Stored data entries
▬▬▬▬▬▬▬▬▬▬
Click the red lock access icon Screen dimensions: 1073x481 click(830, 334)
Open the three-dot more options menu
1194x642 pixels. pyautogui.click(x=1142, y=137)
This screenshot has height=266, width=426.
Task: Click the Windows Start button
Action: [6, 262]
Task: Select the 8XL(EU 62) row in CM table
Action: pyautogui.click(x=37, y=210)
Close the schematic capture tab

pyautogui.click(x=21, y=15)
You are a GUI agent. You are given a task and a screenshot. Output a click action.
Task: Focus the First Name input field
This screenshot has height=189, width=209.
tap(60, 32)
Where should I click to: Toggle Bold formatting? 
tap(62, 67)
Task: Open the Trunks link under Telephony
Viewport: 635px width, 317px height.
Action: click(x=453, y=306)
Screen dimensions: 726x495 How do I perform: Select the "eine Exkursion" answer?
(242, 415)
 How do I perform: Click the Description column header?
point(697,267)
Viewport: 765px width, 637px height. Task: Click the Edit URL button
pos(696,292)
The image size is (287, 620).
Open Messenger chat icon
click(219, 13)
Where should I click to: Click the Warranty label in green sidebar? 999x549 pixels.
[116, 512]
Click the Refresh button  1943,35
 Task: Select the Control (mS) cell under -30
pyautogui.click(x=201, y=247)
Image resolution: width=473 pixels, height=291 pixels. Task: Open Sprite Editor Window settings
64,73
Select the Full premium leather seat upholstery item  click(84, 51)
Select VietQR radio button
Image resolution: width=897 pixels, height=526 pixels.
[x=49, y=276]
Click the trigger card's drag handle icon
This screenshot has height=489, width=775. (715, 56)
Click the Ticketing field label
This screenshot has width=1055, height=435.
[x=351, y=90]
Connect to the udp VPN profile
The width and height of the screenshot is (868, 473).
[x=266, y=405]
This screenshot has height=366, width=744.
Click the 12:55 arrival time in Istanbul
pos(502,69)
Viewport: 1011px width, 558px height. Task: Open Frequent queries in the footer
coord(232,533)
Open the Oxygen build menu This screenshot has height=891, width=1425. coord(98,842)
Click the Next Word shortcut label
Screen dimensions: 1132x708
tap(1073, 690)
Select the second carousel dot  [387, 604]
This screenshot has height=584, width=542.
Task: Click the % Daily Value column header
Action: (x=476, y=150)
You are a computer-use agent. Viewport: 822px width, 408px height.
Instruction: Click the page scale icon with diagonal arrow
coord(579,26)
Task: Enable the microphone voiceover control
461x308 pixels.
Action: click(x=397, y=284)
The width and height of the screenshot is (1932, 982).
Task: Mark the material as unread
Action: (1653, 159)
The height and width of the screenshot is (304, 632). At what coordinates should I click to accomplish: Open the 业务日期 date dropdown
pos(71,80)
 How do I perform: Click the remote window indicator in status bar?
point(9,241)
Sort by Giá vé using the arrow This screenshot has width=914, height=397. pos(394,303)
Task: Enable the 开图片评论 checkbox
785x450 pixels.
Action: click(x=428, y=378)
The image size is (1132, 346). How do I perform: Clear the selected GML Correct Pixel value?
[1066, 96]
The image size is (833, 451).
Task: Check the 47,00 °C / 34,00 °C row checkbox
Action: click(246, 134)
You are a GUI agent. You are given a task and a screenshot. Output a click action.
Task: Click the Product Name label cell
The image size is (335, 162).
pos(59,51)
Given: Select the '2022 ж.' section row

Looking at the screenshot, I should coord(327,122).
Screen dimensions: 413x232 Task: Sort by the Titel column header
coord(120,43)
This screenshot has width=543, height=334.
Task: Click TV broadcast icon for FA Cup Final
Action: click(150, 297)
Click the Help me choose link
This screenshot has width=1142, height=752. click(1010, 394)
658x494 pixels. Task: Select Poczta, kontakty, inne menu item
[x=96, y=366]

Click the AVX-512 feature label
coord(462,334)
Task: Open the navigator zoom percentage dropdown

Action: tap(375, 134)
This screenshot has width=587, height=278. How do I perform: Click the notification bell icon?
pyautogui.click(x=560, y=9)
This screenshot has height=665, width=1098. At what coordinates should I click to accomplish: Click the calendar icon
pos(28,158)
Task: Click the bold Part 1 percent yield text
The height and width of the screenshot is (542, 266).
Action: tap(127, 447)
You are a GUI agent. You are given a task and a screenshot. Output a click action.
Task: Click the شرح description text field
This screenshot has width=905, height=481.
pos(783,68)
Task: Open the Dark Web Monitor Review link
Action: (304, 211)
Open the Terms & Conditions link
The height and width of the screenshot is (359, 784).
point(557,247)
▬▬▬▬▬▬▬▬▬▬
Task => From the first line to the last, return the data exactly.

Exercise result =>
Click the red lock access icon Screen dimensions: 1073x481 click(830, 334)
Open the three-dot more options menu
1194x642 pixels. pyautogui.click(x=1142, y=137)
This screenshot has height=266, width=426.
Task: Click the Windows Start button
Action: [6, 262]
Task: Select the 8XL(EU 62) row in CM table
Action: pyautogui.click(x=37, y=210)
Close the schematic capture tab

pyautogui.click(x=21, y=15)
You are a GUI agent. You are given a task and a screenshot. Output a click action.
Task: Focus the First Name input field
This screenshot has height=189, width=209.
tap(60, 32)
Where should I click to: Toggle Bold formatting? 
tap(62, 67)
Task: Open the Trunks link under Telephony
Viewport: 635px width, 317px height.
Action: click(x=453, y=306)
Screen dimensions: 726x495 How do I perform: Select the "eine Exkursion" answer?
(242, 415)
 How do I perform: Click the Description column header?
point(697,267)
Viewport: 765px width, 637px height. Task: Click the Edit URL button
pos(696,292)
The image size is (287, 620).
Open Messenger chat icon
click(219, 13)
Where should I click to: Click the Warranty label in green sidebar? 999x549 pixels.
[116, 512]
Click the Refresh button  1943,35
 Task: Select the Control (mS) cell under -30
pyautogui.click(x=201, y=247)
Image resolution: width=473 pixels, height=291 pixels. Task: Open Sprite Editor Window settings
64,73
Select the Full premium leather seat upholstery item  click(84, 51)
Select VietQR radio button
Image resolution: width=897 pixels, height=526 pixels.
[x=49, y=276]
Click the trigger card's drag handle icon
This screenshot has height=489, width=775. (715, 56)
Click the Ticketing field label
This screenshot has width=1055, height=435.
[x=351, y=90]
Connect to the udp VPN profile
The width and height of the screenshot is (868, 473).
[x=266, y=405]
This screenshot has height=366, width=744.
Click the 12:55 arrival time in Istanbul
pos(502,69)
Viewport: 1011px width, 558px height. Task: Open Frequent queries in the footer
coord(232,533)
Open the Oxygen build menu This screenshot has height=891, width=1425. coord(98,842)
Click the Next Word shortcut label
Screen dimensions: 1132x708
tap(1073, 690)
Select the second carousel dot  [387, 604]
This screenshot has height=584, width=542.
Task: Click the % Daily Value column header
Action: (x=476, y=150)
You are a computer-use agent. Viewport: 822px width, 408px height.
Instruction: Click the page scale icon with diagonal arrow
coord(579,26)
Task: Enable the microphone voiceover control
461x308 pixels.
Action: click(x=397, y=284)
The width and height of the screenshot is (1932, 982).
Task: Mark the material as unread
Action: (1653, 159)
The height and width of the screenshot is (304, 632). At what coordinates should I click to accomplish: Open the 业务日期 date dropdown
pos(71,80)
 How do I perform: Click the remote window indicator in status bar?
point(9,241)
Sort by Giá vé using the arrow This screenshot has width=914, height=397. pos(394,303)
Task: Enable the 开图片评论 checkbox
785x450 pixels.
Action: click(x=428, y=378)
The image size is (1132, 346). How do I perform: Clear the selected GML Correct Pixel value?
[1066, 96]
The image size is (833, 451).
Task: Check the 47,00 °C / 34,00 °C row checkbox
Action: click(246, 134)
You are a GUI agent. You are given a task and a screenshot. Output a click action.
Task: Click the Product Name label cell
The image size is (335, 162).
pos(59,51)
Given: Select the '2022 ж.' section row

Looking at the screenshot, I should coord(327,122).
Screen dimensions: 413x232 Task: Sort by the Titel column header
coord(120,43)
This screenshot has width=543, height=334.
Task: Click TV broadcast icon for FA Cup Final
Action: click(150, 297)
Click the Help me choose link
This screenshot has width=1142, height=752. click(1010, 394)
658x494 pixels. Task: Select Poczta, kontakty, inne menu item
[x=96, y=366]

Click the AVX-512 feature label
coord(462,334)
Task: Open the navigator zoom percentage dropdown

Action: tap(375, 134)
This screenshot has width=587, height=278. How do I perform: Click the notification bell icon?
pyautogui.click(x=560, y=9)
This screenshot has height=665, width=1098. At what coordinates should I click to accomplish: Click the calendar icon
pos(28,158)
Task: Click the bold Part 1 percent yield text
The height and width of the screenshot is (542, 266).
Action: tap(127, 447)
You are a GUI agent. You are given a task and a screenshot. Output a click action.
Task: Click the شرح description text field
This screenshot has width=905, height=481.
pos(783,68)
Task: Open the Dark Web Monitor Review link
Action: (304, 211)
Open the Terms & Conditions link
The height and width of the screenshot is (359, 784).
point(557,247)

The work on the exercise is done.